Начал сказитель с былины о Дюке. Пел негромко, со стариковской хрипотцой, но хрипотца даже украшала былину. Василий Петрович, одолев неловкость и волнение, развеселился, глазами сиял приветливо, но явно жалеючи нынешних людей, которые против прежнего народа были и мелки и суетливы.
— Солнышко Владимир-князь стольнё-Киевский, — пел Щеголёнок, —
Сказывал Василий Петрович былину о Юрике Новоселе, о Хотене Блудовиче, спел песню об Иване Грозном, подчеркивая чистотою и высотою голоса благородность и честность боярина Никиты Романовича.
— А не всякого ты, Василий Петрович, любишь, — заметил Савва Иванович.
— Как же всех любить?! На то и былина — добрую силу любить, а злую не запамятовать.
Стали спрашивать сказителя о его прежней жизни, сколько былин знает, от кого петь научился.
— Дядя Тимофей пел, отцов брат.

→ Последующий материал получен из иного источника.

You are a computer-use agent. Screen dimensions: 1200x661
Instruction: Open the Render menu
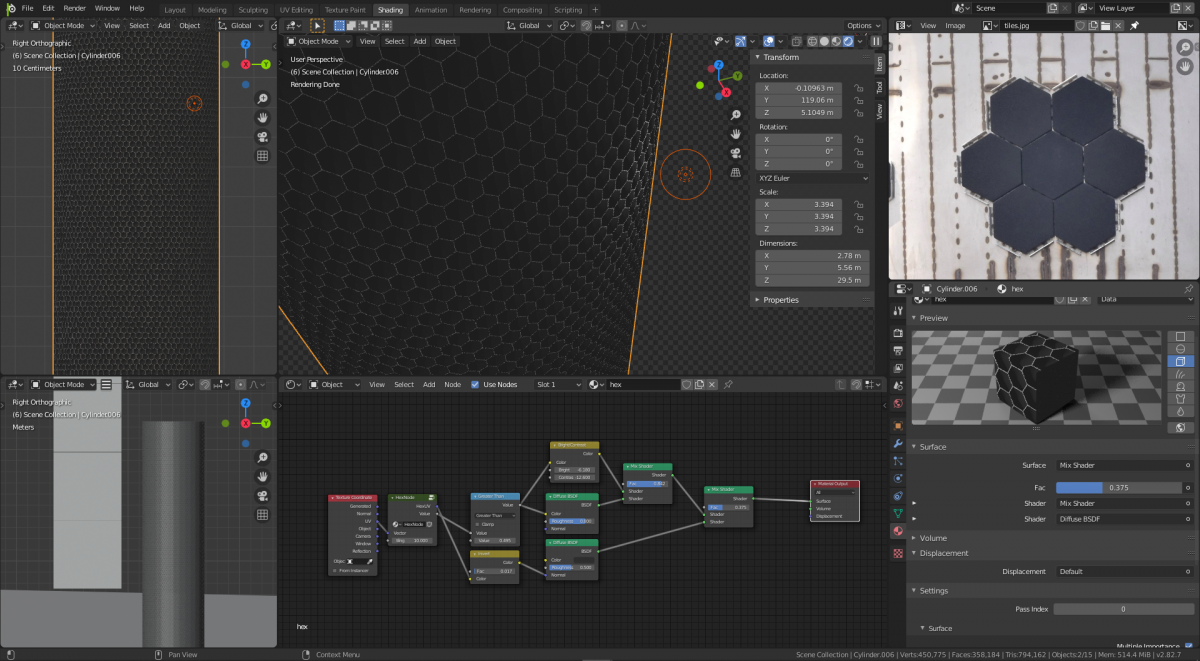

У дяди ноги не ходили, сидел он в избе, в углу, сапоги шил, сорок лет был сиднем. Старинки детворе сказывал. Я старинки с малолетства перенял.
Щеголёнок был знаменит. За ним записывали былины Гильфердинг, Рыбников, Миллер, Барсов, Гурьев.
— Из деревни Боярщина Кижской волости мы будем, — говорил Щеголёнок. — Лучше и краше нашей стороны во всем свете нет.
За обедом Василий Петрович держал себя свободно, ел по-крестьянски, прихватывая ладонью сорвавшиеся с губ крошки, и так было хорошо на него смотреть, что детвора долго потом кушала по-былинному, как Русь-матушка кушает.
Репин не смог быть праздным слушателем, зарисовал Щеголёнка. Портрет потом написал.
О Щеголёнке позже говорили, что с былинами он произвольничал, соединял одну с другой, как вздумается. Однако ж его почитали за первого сказителя, восхищались фантастической памятью. Щеголёнка слушал Лев Николаевич Толстой, и не только слушал, но и набирался от него природной русской мудрости. Рассказ «Чем люди живы» написан со слов Василия Петровича.
9 июня на святого Кирилла землю и воду сковало морозом. Виктор Михайлович Васнецов работал по утрам, просыпался рано.